» WHAT YOU WILL DO
Copy the records verbatim from the start through the line containing "[x=108, y=170]", including that line.

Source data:
* start *
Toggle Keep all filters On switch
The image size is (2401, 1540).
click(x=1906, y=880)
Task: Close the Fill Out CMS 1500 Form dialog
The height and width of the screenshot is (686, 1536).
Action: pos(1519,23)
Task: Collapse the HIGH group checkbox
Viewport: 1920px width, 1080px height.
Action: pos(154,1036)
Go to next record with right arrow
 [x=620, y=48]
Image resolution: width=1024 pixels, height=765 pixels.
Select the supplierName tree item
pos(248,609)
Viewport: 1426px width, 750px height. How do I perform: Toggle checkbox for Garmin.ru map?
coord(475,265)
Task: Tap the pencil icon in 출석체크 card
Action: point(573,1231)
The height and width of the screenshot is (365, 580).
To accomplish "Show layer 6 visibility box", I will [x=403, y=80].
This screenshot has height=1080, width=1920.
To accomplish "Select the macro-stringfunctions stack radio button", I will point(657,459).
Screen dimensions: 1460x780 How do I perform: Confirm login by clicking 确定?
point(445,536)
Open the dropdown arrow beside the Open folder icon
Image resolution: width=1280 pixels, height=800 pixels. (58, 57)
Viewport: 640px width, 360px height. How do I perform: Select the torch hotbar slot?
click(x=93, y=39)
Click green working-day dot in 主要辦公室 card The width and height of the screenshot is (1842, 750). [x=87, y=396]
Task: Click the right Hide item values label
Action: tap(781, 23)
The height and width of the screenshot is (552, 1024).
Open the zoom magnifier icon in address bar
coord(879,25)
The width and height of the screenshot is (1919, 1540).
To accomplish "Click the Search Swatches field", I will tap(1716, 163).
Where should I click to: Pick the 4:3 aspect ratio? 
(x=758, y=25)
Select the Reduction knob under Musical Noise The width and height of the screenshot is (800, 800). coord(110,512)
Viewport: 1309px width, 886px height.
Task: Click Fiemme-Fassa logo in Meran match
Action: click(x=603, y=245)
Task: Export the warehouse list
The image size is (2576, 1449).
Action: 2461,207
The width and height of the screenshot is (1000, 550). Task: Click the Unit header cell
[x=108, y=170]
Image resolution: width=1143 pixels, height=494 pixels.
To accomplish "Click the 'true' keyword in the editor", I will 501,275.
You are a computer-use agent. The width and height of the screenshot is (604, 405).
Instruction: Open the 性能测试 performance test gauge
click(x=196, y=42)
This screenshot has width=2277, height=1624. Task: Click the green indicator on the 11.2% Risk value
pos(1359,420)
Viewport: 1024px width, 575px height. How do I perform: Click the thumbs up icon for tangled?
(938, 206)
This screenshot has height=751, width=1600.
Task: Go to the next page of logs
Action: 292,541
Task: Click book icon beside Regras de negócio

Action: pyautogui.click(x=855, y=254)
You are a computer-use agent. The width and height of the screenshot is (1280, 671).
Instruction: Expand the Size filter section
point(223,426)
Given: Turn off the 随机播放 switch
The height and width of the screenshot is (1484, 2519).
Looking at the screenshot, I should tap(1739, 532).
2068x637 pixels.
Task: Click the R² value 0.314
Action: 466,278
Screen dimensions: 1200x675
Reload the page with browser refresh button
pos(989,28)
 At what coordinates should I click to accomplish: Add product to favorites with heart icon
* end *
» RESULT
Toggle Keep all filters On switch
The image size is (2401, 1540).
click(x=1906, y=880)
Task: Close the Fill Out CMS 1500 Form dialog
The height and width of the screenshot is (686, 1536).
Action: pos(1519,23)
Task: Collapse the HIGH group checkbox
Viewport: 1920px width, 1080px height.
Action: pos(154,1036)
Go to next record with right arrow
 [x=620, y=48]
Image resolution: width=1024 pixels, height=765 pixels.
Select the supplierName tree item
pos(248,609)
Viewport: 1426px width, 750px height. How do I perform: Toggle checkbox for Garmin.ru map?
coord(475,265)
Task: Tap the pencil icon in 출석체크 card
Action: point(573,1231)
The height and width of the screenshot is (365, 580).
To accomplish "Show layer 6 visibility box", I will [x=403, y=80].
This screenshot has height=1080, width=1920.
To accomplish "Select the macro-stringfunctions stack radio button", I will point(657,459).
Screen dimensions: 1460x780 How do I perform: Confirm login by clicking 确定?
point(445,536)
Open the dropdown arrow beside the Open folder icon
Image resolution: width=1280 pixels, height=800 pixels. (58, 57)
Viewport: 640px width, 360px height. How do I perform: Select the torch hotbar slot?
click(x=93, y=39)
Click green working-day dot in 主要辦公室 card The width and height of the screenshot is (1842, 750). [x=87, y=396]
Task: Click the right Hide item values label
Action: tap(781, 23)
The height and width of the screenshot is (552, 1024).
Open the zoom magnifier icon in address bar
coord(879,25)
The width and height of the screenshot is (1919, 1540).
To accomplish "Click the Search Swatches field", I will tap(1716, 163).
Where should I click to: Pick the 4:3 aspect ratio? 
(x=758, y=25)
Select the Reduction knob under Musical Noise The width and height of the screenshot is (800, 800). coord(110,512)
Viewport: 1309px width, 886px height.
Task: Click Fiemme-Fassa logo in Meran match
Action: click(x=603, y=245)
Task: Export the warehouse list
The image size is (2576, 1449).
Action: 2461,207
The width and height of the screenshot is (1000, 550). Task: Click the Unit header cell
[x=108, y=170]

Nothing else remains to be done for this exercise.